By WWI, the bottom fell out of the rubber boom as suddenly as it had begun. A British entrepreneur smuggled some rubber-tree seeds out of Brazil, and plantations were seeded in the Malay Peninsula. It was much cheaper and easier to collect the rubber from orderly rubber tree plantations than from wild trees scattered in the Amazon Basin.
Iquitos suffered subsequent economic decline, supporting itself with a combination of logging, agriculture (Brazil nuts, tobacco, bananas and barbasco − a poisonous vine used by indigenous peoples to hunt fish and now exported for use in insecticides) and the export of wild animals to zoos. Then, in the 1960s, a second boom revitalized the area. This time the resource was oil, and its discovery made Iquitos a prosperous modern town. In recent years tourism has also played an important part in the area’s economy.

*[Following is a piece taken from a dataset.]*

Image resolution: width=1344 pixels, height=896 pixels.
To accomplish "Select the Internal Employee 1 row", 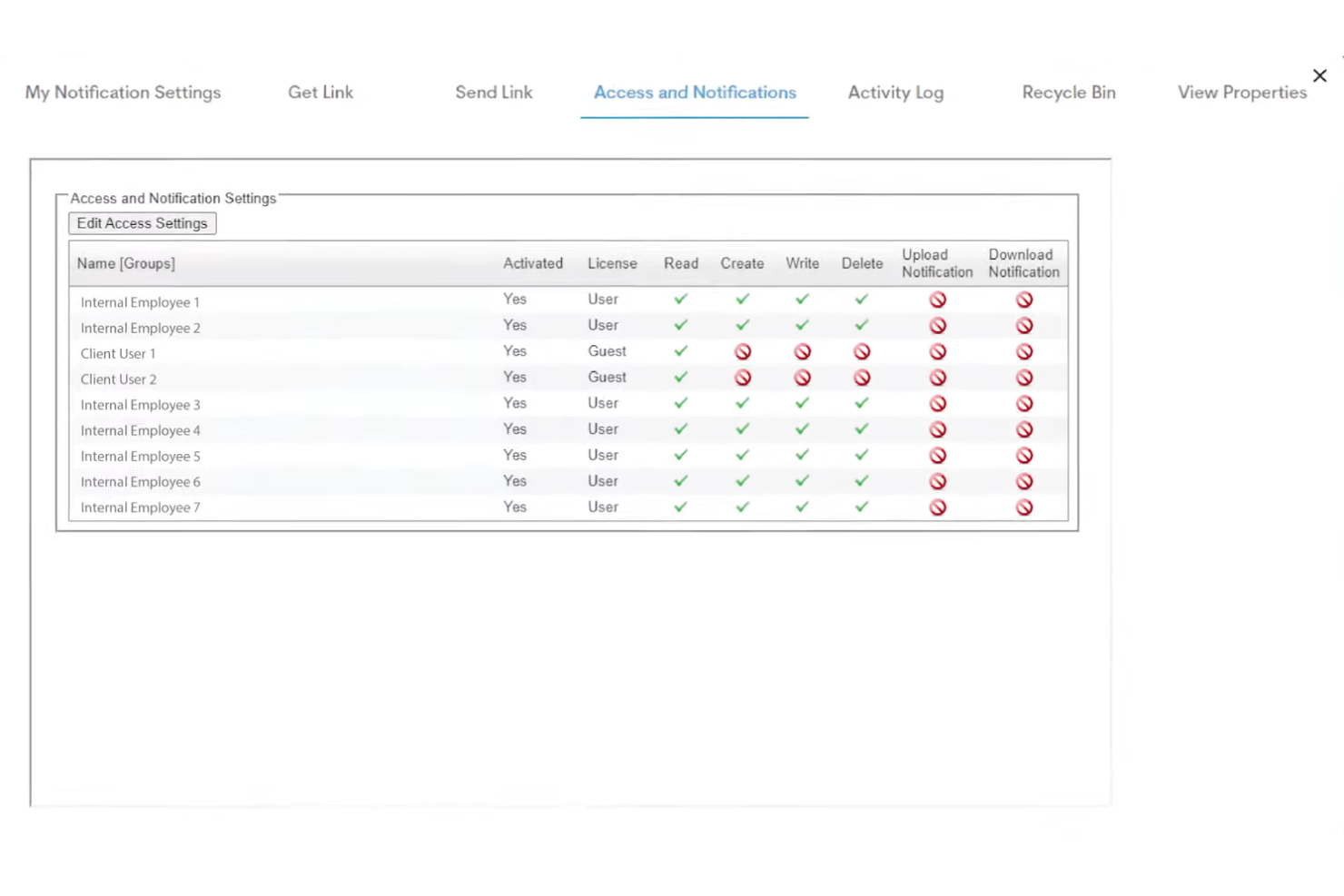I will click(x=140, y=301).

The order has come from on high: Belén – perhaps the character-defining district of Iquitos – needs to be moved. The main reason cited is sanitation. When water levels are high, this shantytown-cum-market on the river floats, but it sits on the stinking mud when the water drops. But how do you relocate an entire district, and to where? It's proving a headache. At the time of writing, a few families of the hundreds living here have signed up for the scheme. The rest have strongly opposed it and, as you will see if you visit the market here, staying put. Without residents' consent, and with a relocation threatening the only livelihood most of them know (fishing and river trade), any uprooting of Belén will be a struggle taking many years.